> Given passage:
[Start of Attachment]
Visualizing configuration drift with polscan

In the last two months I've now spent quite some time revising and improving visualizations of a larger number of findings when managing many hosts. Aside from result tables that you can ad-hoc properly filter and group by some attribute, host maps group by certain groups are the most useful.

The Polscan Hosts Map

Here is a screenshot of the current implementation in Polscan.

Even without a legend present the traffic light colors give facts away easily. You probably easily spot the six red hosts that have a real problem. Also you see a certain spread of more common yellow warnings in all groups. With some of them being more affected then others. Just visually checking this representation gives you already some insight about ~350 hosts. The same wouldn't work on a result list even if you group it by the same schema.

Good Grouping Possibilities

Having a host map of only ungrouped boxes would not be very helpful. After all we want to correlate findings, their scope and maybe guess at possible causes by group relationships. If we group by let say "Puppet Role" and find all six red boxes in the same group then it is instantly clear that the Puppet code for this role broke. Another time the "Subdomain Prefix" might pinpoint an issue. If only one subdomain is impacted the cause of a finding might be network related or it could be an organizational issue. Maybe the datacenter guys did some dirty stuff on all the hardware hosts. The more groups I can apply against the hosts map for a certain finding type the more structural reasons for a finding I can test. To help with this Polscan has so called host group providers which query host group sources. Current providers:

Domain (listing all domains you have)
Subdomain-Prefix (extracting all first subdomain parts)
Mcollective Role (extracting a Puppet role fact you might have via Mcollective)
autodetect (a provider auto-probing all others)

In the best case you should not need to write own providers. I plan to add Nagios/Icinga providers because IT Ops often keep well defined host groups there. Thinking more on the organizational level: what about providers for

Dev/Ops Team,
Product,
Product Component?

If you implement such providers (and I did) you can quickly identify responsibility. You can limit the findings you want to work by filtering on your team and the product you are currently involved with. Additionally your can identify per-product/ per-team backlog, quality and effort based on the frequency and amount of findings.

Problems With Group Sources

In Nagios you can easily have multiple host groups per hosts, same in Chef you have run lists with multiple cookbooks and recipes. On a hosts map IMO each host box should exist only in one group. But which one? So for Polscan it is important to only get the "primary" group. Usually there are some conventions that can help identify it. After all these are the groups you probably attach your notifications settings to. So it should be possible to write host group providers.

Conclusion

The "Hosts Map" view really helps in daily work. It creates a form of visibility I miss from existing Puppet related tools like Foreman that give me nothing but total numbers. Also it helps to recheck solved issues in just a few clicks without much thinking. Sending links to the host map helps a lot sharing structural findings with fellow sysadmins. As the GUI is static HTML reading static JSON results only I plan to have a demo with a larger result set online soon. So stay tuned...
[End of Attachment]
> Data extract:
[Start of Attachment]
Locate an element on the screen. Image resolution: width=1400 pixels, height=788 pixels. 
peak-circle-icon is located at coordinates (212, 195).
[End of Attachment]
[Start of Attachment]
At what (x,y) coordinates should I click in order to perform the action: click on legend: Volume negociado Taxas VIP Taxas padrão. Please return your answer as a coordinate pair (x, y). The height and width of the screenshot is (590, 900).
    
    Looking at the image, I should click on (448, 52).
[End of Attachment]
> Problem to work on:
Answer these from the post on configuration drift:
1. About how many hosts does the screenshot of the hosts map give insight into?
2. Which host group provider probes all the others automatically?
3. Which Puppet-related tool is named as giving nothing but total numbers?

> Result below:
1. About 350 hosts.
2. autodetect.
3. Foreman.